Dans les 800 pages de documentation (extraits de presse, correspondances, photos) conservées aujourd’hui à la Cinémathèque de Bologne, on apprend que le réalisateur souhaitait embrasser le destin de Napoléon dans une fresque humaniste, aux antipodes de l’image belliqueuse et militariste du personnage. Plus étonnant encore, Chaplin avait décelé en lui un potentiel comique : « Il y a de l'humour à travers toute sa vie. Ses efforts pour marier ses frères et soeurs, et neveux, garder de bonnes relations avec sa mère et son épouse, et entre-temps se plonger dans les combats, fournissait beaucoup de matériel pour un spectacle dramatique. [...] Je le montrerai en chemin vers l'Italie pour se faire couronner roi - montrant cette marche vers le trône avec Joséphine à son côté. Napoléon est plus ou moins pompeux, vous savez. Il aimait bien se montrer. » En voyant le pathétique Napoléon de Ridley Scott, campé par un Joaquin Phoenix farcesque, on se dit que Chaplin avait déterré avant tout le monde, derrière le fantasme, la mascarade du mythe de Bonaparte.   

PATRICE CHÉREAU   

« J'ai arrêté, je laisse tomber, ça ne se fera pas. J'ai dépensé beaucoup d'argent pour maintenir le projet en vie et j'ai perdu beaucoup d'argent pour garder les droits sur mon propre script. » En 2009, le metteur en scène et cinéaste Patrice Chéreau est mis K.O par Bonaparte. Après voir l’avoir interprété en 1985 dans le biopic du franco-égyptien Youssef Chahine (Adieu Bonaparte), Chéreau se met en tête d’adapter un scénario écrit par l’Américaine Station Rabin, inspiré de son propre livre, Le Monstre de Longwood. L’angle a tout pour plaire à Chéreau : il prend le personnage au creux de la vague, sous un abord déclinant, lors de son exil sur l’île de Saint-Hélène. DepuisLa Reine Margot, on sait que Chéreau excelle à filmer le pouvoir qui se meurt, les puissants qui flétrissent. Chéreau s’entoure de Jean-Claude Carrière pour réécrire le scénario, qui lui semble trop mièvre – surtout qu’il est centré sur une idylle entre l’empereur déchu et d’une jeune fille anglaise. Puis le projet subit une série de malédictions : Jean-Claude Carrière, avec qui Chéreau se brouille pour des divergences artistiques, est remplacé par Michael Tolkin puisPierre Trividic. Jusqu’en 2003, onze versions du scénario se succèdent – dont une coécrite avec Paul Auster, venu à la rescousse d’un matériau retravaillé à l’infini. Coup de grâce : les Américains annoncent plancher sur un projet concurrent, piloté par Michael Radford, qui ne verra finalement pas le jour.

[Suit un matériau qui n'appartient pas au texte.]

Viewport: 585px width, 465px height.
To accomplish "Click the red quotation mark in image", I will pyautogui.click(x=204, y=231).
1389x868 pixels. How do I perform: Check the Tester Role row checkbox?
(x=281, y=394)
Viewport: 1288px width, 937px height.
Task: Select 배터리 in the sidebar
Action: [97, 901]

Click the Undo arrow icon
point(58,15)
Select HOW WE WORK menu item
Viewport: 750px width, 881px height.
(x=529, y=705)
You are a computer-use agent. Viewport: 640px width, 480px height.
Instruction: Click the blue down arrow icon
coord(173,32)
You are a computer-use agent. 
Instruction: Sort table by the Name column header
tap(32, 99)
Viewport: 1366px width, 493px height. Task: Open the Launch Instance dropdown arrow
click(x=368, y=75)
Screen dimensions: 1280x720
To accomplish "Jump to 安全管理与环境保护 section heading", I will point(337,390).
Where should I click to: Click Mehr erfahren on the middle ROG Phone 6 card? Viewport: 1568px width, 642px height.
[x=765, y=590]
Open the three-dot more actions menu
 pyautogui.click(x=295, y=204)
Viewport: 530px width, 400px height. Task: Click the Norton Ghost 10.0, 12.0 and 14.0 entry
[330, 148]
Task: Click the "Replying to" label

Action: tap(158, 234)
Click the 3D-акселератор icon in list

Patrice Chéreau dans Adieu Bonaparte de Youssef Chahine en 1985 (c) DR

Mais pour Pierre Trividic, c’est une mise en concurrence entre Al Pacino, qui devait jouer Napoléon, et Christopher Walken, pressenti pour camper Cipriani, son lieutenant, qui a précipité le film dans une spirale infernale. Face à l’épaisseur que prenait le personnage de Cipriani dans le scénario, Al Pacino a presque fini par vouloir jouer ce rôle, devenu aussi important que celui de l’empereur : « Chéreau avait envie d’un duel entre deux comédiens, au sommet de la distribution. Il a envisagé un temps de proposer le rôle de Cipriani à Christopher Walken. Il s’agissait donc de créer deux rôles presque équivalents, dont la quasi-équivalence aurait permis ce duel d’acteurs. Nous avons travaillé dans ce sens, pas tout à fait sans résultats, je pense. Mais, pour finir, cela s’est retourné contre nous. Un certain jour, à New York, Al Pacino a déclaré qu’il hésitait un peu entre le rôle de Napoléon et celui de Cipriani. C’était dit sur le ton de la plaisanterie, m’a dit Chéreau, mais il avait compris que nous étions allés trop loin. »Résultat : les deux acteurs n’ont pas donné suite pour le projet. Dans son article Looking for Napoleon (à lire en ligne ici) qui tente de retracer la genèse de cet échec, Gérard-Denis Farcy estime, d’après le scénario, que le film, loin du récit historique, aurait navigué entre « le roman gothique et le film d’épouvante », dépeignant un Napoléon vampirique et iconoclaste. Il ne nous reste plus qu’à imaginer.